Many infants show signs of sleeping through the night by six months. But sometimes this progress stalls. If your baby is having trouble at night, an infamous phenomenon known as the 6-month sleep regression may be to blame.
What Is the 6-month Sleep Regression?
You’ve likely heard about (or lived through) the 4-month sleep regression. But many parents are caught off guard when it happens again a couple of short months later. Right when your baby is close to finally sleeping through the night, they take what seems like a giant step back.
Sleep regression is when a baby or toddler who sleeps on a (mostly) regular schedule stops doing so. It’s not uncommon for babies to experience sleep regression around six months of age.
It’s vital to understand that sleep regression happens for a reason. Your little one is developing rapidly and undergoing significant development changes at six months. Their world also changes drastically from day to day. They’re experiencing lots of new things, so they may be more interested in being awake than asleep.
Another thing to keep in mind is sleep regressions may occur multiple times or not at all. Your baby might experience another one at eight months and even again at twelve months. Or your baby may never experience sleep regression. This experience changes from baby to baby and the important thing to keep in mind is that sleep regression coincides with developmental leaps and NOT with a specific age.
What Causes the 6-month Sleep Regression?
Although disrupted sleep patterns typically last for a short time, they can be quite challenging for the parents. You might have thought you had your baby’s bedtime routine down pat. You feed them, change them, and get them ready for a full night’s sleep. You may have even taught your little one to self-soothe. So what’s causing this problem?

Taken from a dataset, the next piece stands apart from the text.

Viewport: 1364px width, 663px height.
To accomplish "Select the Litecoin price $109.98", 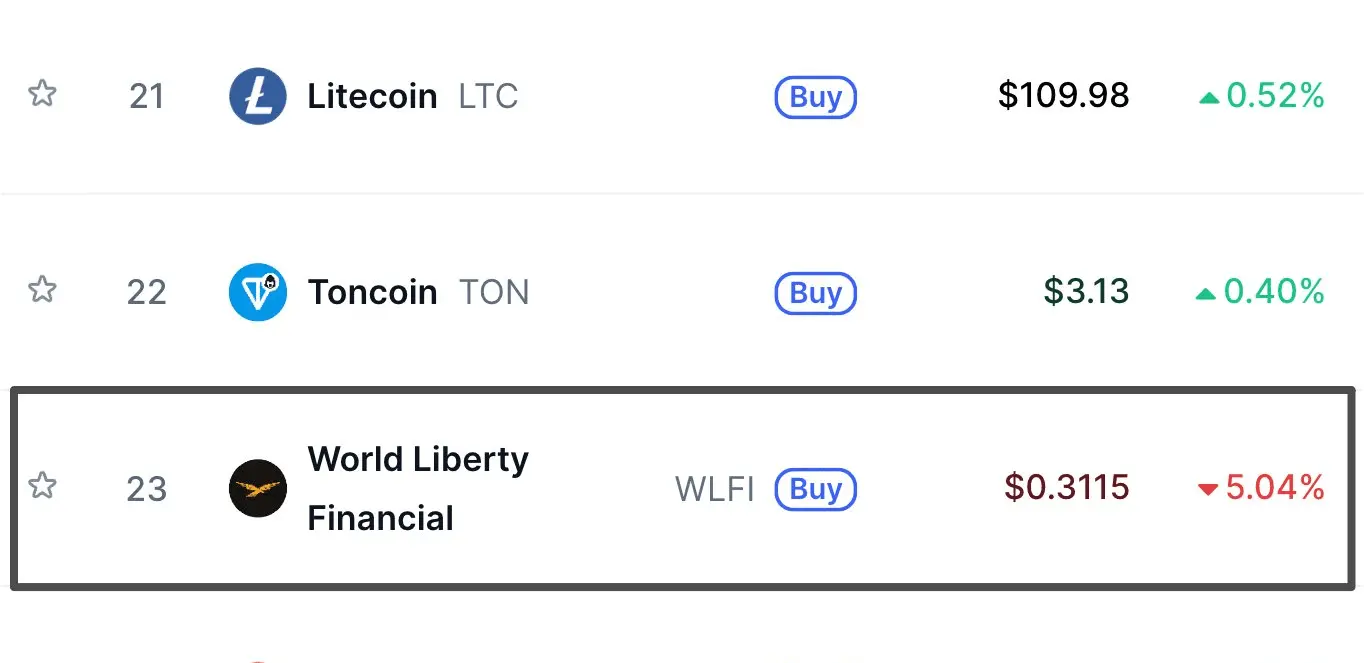I will pyautogui.click(x=1064, y=96).
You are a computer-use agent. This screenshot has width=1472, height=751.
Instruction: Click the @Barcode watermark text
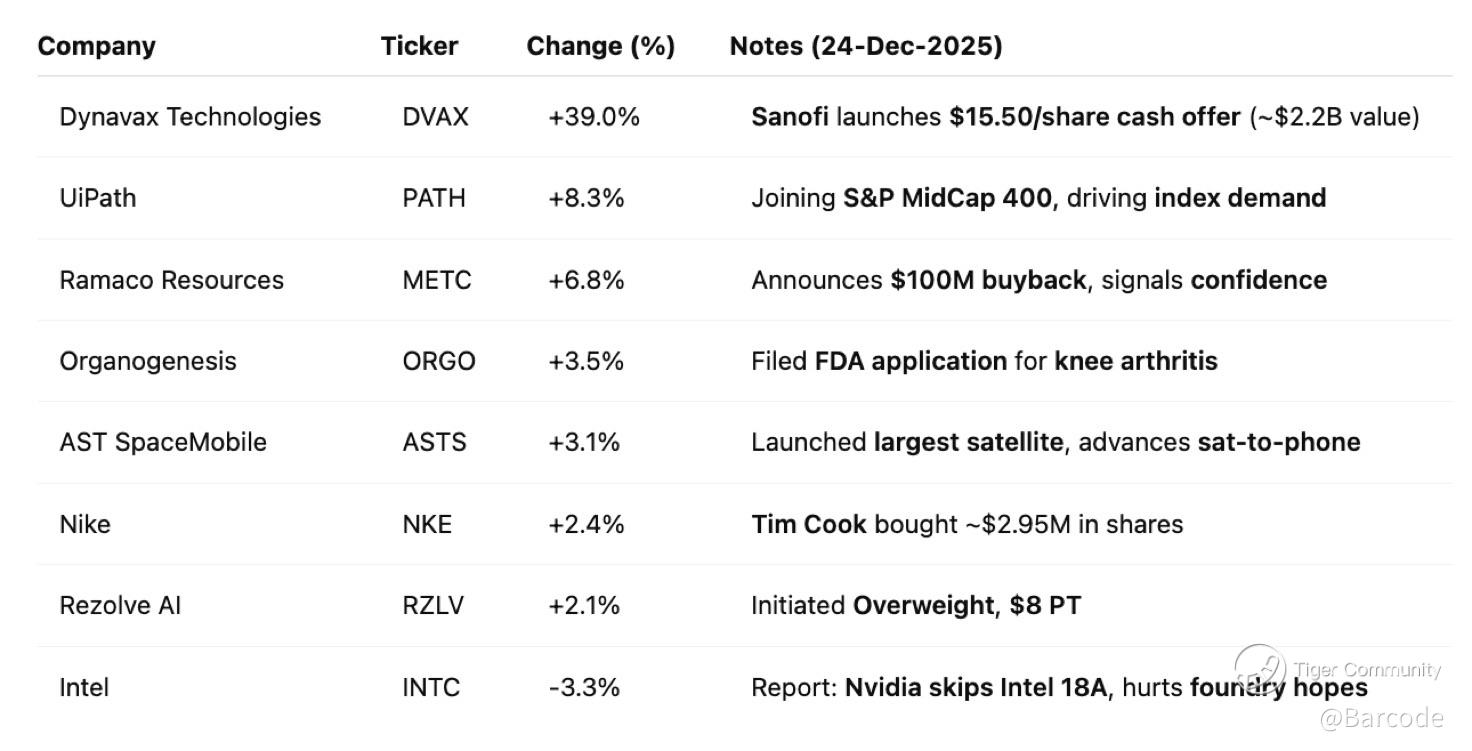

It’s normal to be confused when your infant is suddenly screaming in the middle of the night. The good news? Though getting hit with this setback is no fun, it’s not your fault. It’s natural for babies to have sleep regression at six months. Reasons for this not-so-fun time vary, and some of the most common ones are listed below.
Scooting or Crawling on Their Bellies
Babies become more mobile around six months. Sometimes, their daytime crawling adventures are not enough to meet their need for exploration, so they keep moving at night.

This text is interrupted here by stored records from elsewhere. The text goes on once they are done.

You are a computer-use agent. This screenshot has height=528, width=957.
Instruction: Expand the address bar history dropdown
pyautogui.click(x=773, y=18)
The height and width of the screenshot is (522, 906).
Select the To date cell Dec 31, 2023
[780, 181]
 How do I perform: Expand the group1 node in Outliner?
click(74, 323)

Teething starts around this age. The discomfort associated with it may be making sleep difficult for your baby.
Separation anxiety commonly manifests at six months. Though it may feel frustrating that you can’t leave your baby for five minutes, separation anxiety is a normal part of child development. You may notice it more at night when your baby refuses to sleep unless you’re there.

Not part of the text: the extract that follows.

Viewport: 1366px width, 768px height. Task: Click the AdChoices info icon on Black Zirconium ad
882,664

Most babies start rolling from side to side by six months. While it’s preferable for them to do all their rolling during the day, babies love to roll in their cribs, too–especially when they should be sleeping.
Your baby may have recently discovered their ability to communicate. Being able to finally express themselves is a relief, and you may be surprised just how much your little one has to say. Unfortunately, this newfound ability may be keeping your little one up at night.
Signs Your Baby Is Experiencing a 6-month Sleep Regression
So how do you know if your baby is experiencing the dreaded six-month sleep regression? Aside from difficulty falling asleep, here are a few telltale signs:
- Longer daytime naps and less sleep at night
- Waking up more at night, which is often accompanied by more difficulty going back to sleep
- More fitful behavior or agitation when baby is awake
How Long Does the 6-month Sleep Regression Last?
The good news is that the 6-month sleep regression is only temporary. Like other sleep regressions, you can expect it to last anywhere between two and six weeks. If you’re a tired parent, even two weeks can feel like a lifetime, but a little patience goes a long way. Your baby will soon get used to their new skills and realize that daytime is a better time to use them.
Another thing to keep in mind is that five or six months is an excellent time to begin sleep training. Because babies can fill their tummies enough to sleep through the night, hunger is less of an issue. The main obstacle is getting your child to self-soothe, and sleep regression can actually be an ideal time to try out some new methods.
Tips to Survive the 6-month Sleep Regression
The first tip to surviving the 6-month sleep regression is to check for health issues first. Sometimes being sick can keep your little one from falling asleep, and fever is a common culprit. Take their temperature to rule out this possibility.
If everything looks fine, here are some other things you can do to stay sane:
- Continue your sleep schedule and bedtime routine. Some parents keep the baby awake all day hoping they’ll sleep all night, but this strategy doesn’t always work.
- Do the same activities before bed. This practice can help your child associate things like bath time and reading with sleep.
- Turn on a white noise machine to soothe your infant.
- Tire baby out during the day. Not getting out all their energy during the day can make for more restless nights.
- Make sure your baby falls asleep in their crib. Avoid letting them fall asleep in places like the car, a swing, or in your arms.
The 6-month sleep regression can be frustrating, but this too shall pass. Understanding why it happens and knowing that the situation is temporary can help you navigate these difficult times. Before you know it, your little one will be in their toddler bed, and you’ll probably miss the era of nighttime snuggles.